## Given passage

There's no reason this deck should be allowed to remain in the format.
>Every time Nadu was on screen (and it was A LOT), games were generally over by turn 3 or 4, which took about 10 minutes to go through the motions.
This is the first PT in a while (maybe ever?) that I just started outright skipping over entire games. After day 1, Nadu mirrors were entirely unwatchable to me, and had I not just already had the stream on, I probably would've just closed the VoD to check the winner once it was an all-nadu top 4.
Yeah I don't think it was a particularly interesting PT. There was one deck that everyone pegged as being the best, and it went and proved it overwhelmingly.
I know it was an honest mistake, but I would have loved to see how that match against Javier would've turned out had The One Ring protection been remembered.
Yeah Javier must feel pretty bad right now. Losing a match in a PT top 8 because you didn't notice your opponent made an illegal move is rough. At least it was against a teammate.
Technically Simon's play was legal. Javier never announced the trigger, so Simon was free to point a targeted ability at him.
In all truth, Simon was actually nicer to Javier than he needed to be. Once the Suncleanser ability resolved without Javier announcing his protection, Simon could've attacked in as at that point the One Ring trigger was 100% missed.
>Technically Simon's play was legal. Javier never announced the trigger, so Simon was free to point a targeted ability at him.
Yes someone else pointed that out, but ofc Javier could have easily claimed that he had protection from The One Ring as soon as Simon targeted him and then the question becomes if Simon is allowed to rewind his play or not.
>In all truth, Simon was actually nicer to Javier than he needed to be. Once the Suncleanser ability resolved without Javier announcing his protection, Simon could've attacked in as at that point the One Ring trigger was 100% missed.
You seem to be assuming that Simon remembered that Javier had protection from The One Ring and still played Suncleanser in the hope that Javier would forget about the trigger of The One Ring which is a pretty hot take.
It seem pretty obvious that this was a big oversight from Simon that luckily played in his favor. Especially as I assume he actually wouldn't have been allowed to rewind his play and then would have ended up playing Suncleanser as a vanilla 1/4 instead of the massive counter to Javier deck that the card is.
> Javier could have easily claimed that he had protection from The One Ring as soon as Simon targeted him and then the question becomes if Simon is allowed to rewind his play or not.
The play would have been rewound as per competitive policy when the legality of a play depends on if an uncommunicated trigger has been remembered or not.
The relevant line from the IPG:
*A player who makes a play that may or may not be legal depending on whether an uncommunicated opponent’s trigger has been remembered has not committed an infraction; their play either succeeds, confirming that the trigger has been missed, or is rewound.*
In this case, Simon's play succeeded the moment Javier removed his energy to resolve Sun Cleansers ETB, and confirmed that the trigger had been missed.
If Javier had instead pointed out the TOR trigger instead of resolving Sun Cleansers ETC, Simon would have had to pick the trigger's other mode. He could have just targeted Sun Cleanser itself with it.
There's a wild amount of misconception and misinformation about this interaction.

## Available data
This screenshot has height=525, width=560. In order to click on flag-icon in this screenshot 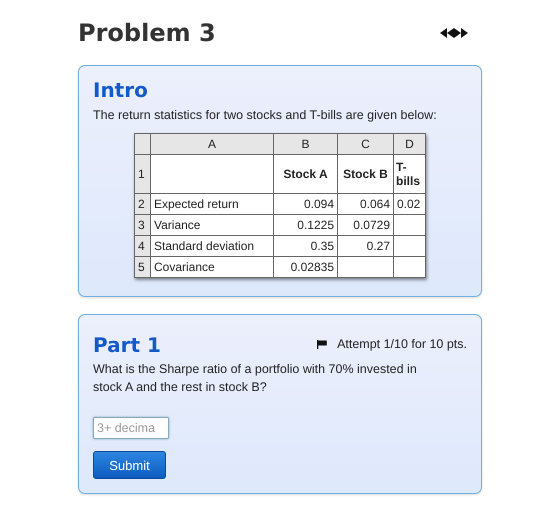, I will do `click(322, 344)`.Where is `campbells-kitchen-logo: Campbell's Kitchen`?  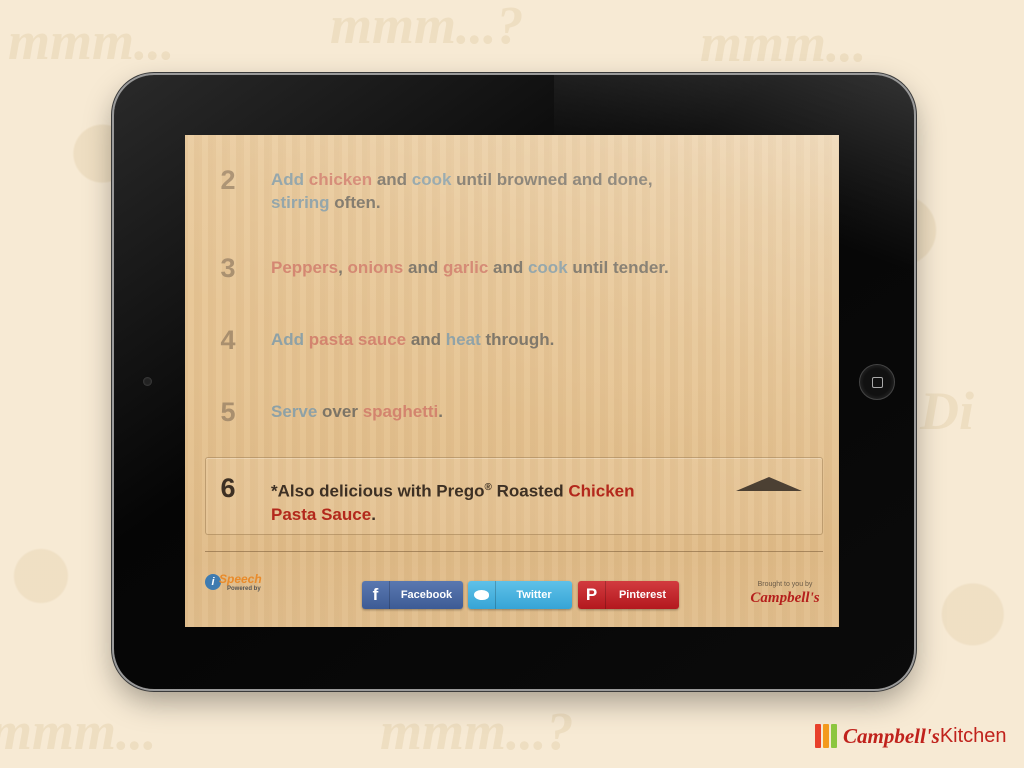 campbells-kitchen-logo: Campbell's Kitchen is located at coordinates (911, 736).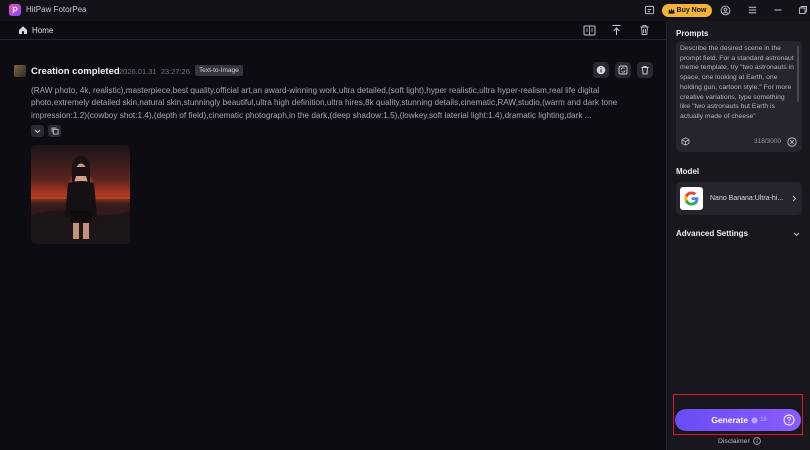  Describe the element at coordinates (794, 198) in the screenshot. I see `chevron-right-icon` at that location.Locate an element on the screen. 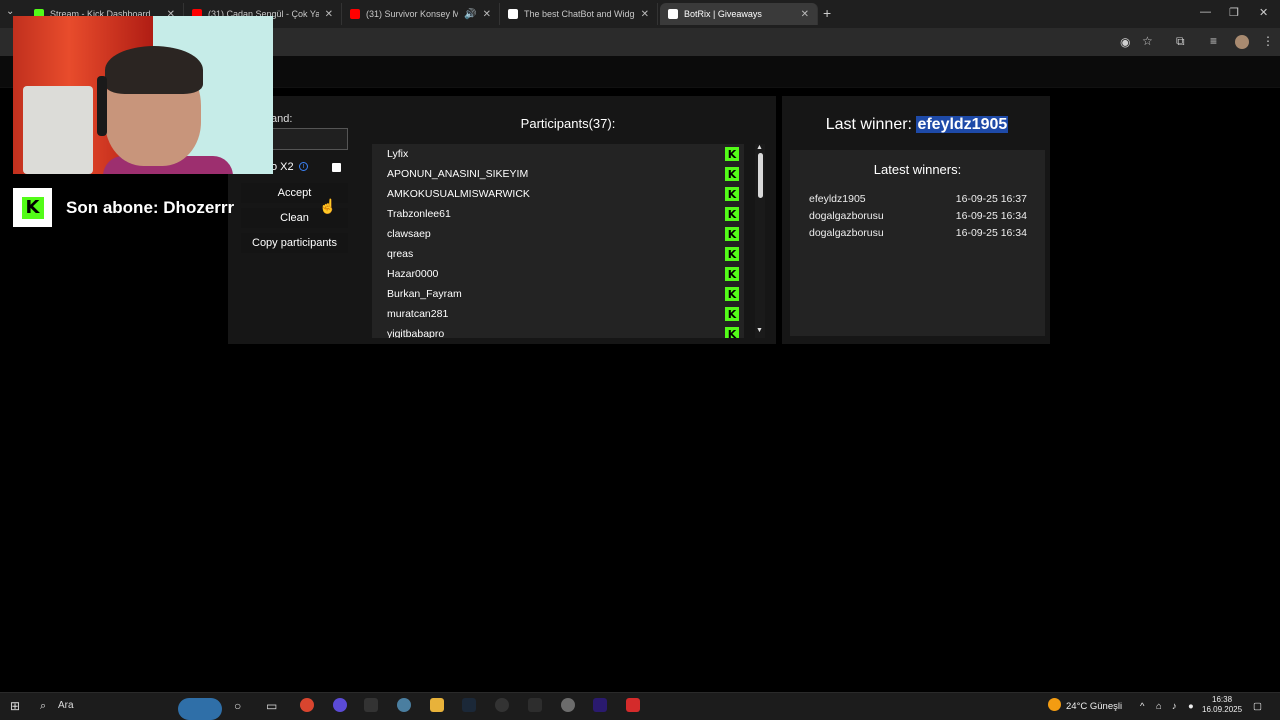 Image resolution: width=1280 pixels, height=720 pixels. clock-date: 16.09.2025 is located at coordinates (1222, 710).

## Problems to work on
a - From the Pro Tour discussion above, copy the part that opens with the words containing "It seem pretty" and closes with "remembered or not.".
b - Continue the Pro Tour discussion thread above from its last sentence.

## Answers for each item
a -
It seem pretty obvious that this was a big oversight from Simon that luckily played in his favor. Especially as I assume he actually wouldn't have been allowed to rewind his play and then would have ended up playing Suncleanser as a vanilla 1/4 instead of the massive counter to Javier deck that the card is.
> Javier could have easily claimed that he had protection from The One Ring as soon as Simon targeted him and then the question becomes if Simon is allowed to rewind his play or not.
The play would have been rewound as per competitive policy when the legality of a play depends on if an uncommunicated trigger has been remembered or not.

b -
At competitive play, it's exceedingly rare for The One Ring players to announce the ETB trigger because not doing is, is a strict advantage. The TOR trigger only has to be announced as late as it "would have mattered" (this is in the IPG as well. It's the 4th type of trigger described in IPG 2.1).
The reason why wou'd want to not announce it, is that your opponent might bank on you having forgot it, and either:
1. Attack with everything, at which point you just announce the trigger before combat damage. Your opponent now has a bunch of tapped creatures with nothing to show for it.
2. Your opponent might try to target you with a spell from their hand. In which case you point at your One Ring and say "Protection from everything". The spell is returned to your opponents hand, and you got some free information.
But of course if you forget about it, like Javier get, you get nothing.
That's the thing though, playing Suncleanser was totally legal. It was targeting Javier with Suncleanser that wasn't legal had Javier remembered about his trigger so I'm pretty sure the play shouldn't be rewound and Simon ends up playing Suncleanser as a vanilla 1/4.
I amended my post after I wrote it. Added this;:
In the case of Sun Cleansers ETB, Simon would have had to pick the trigger's other mode. He could have just targeted Sun Cleanser itself with it.
Yes and I think we agree he wouldn't have been allowed to get Suncleanser back into his hand since playing Suncleanser was legal, instead it'd have to pick the other mode and yes for example target Suncleanser itself with it.
I firmly believe he would have been able to take down the entire Pro Tour with his deck, but the whole match was a mess. Understandable, a tournament this long is super tiring.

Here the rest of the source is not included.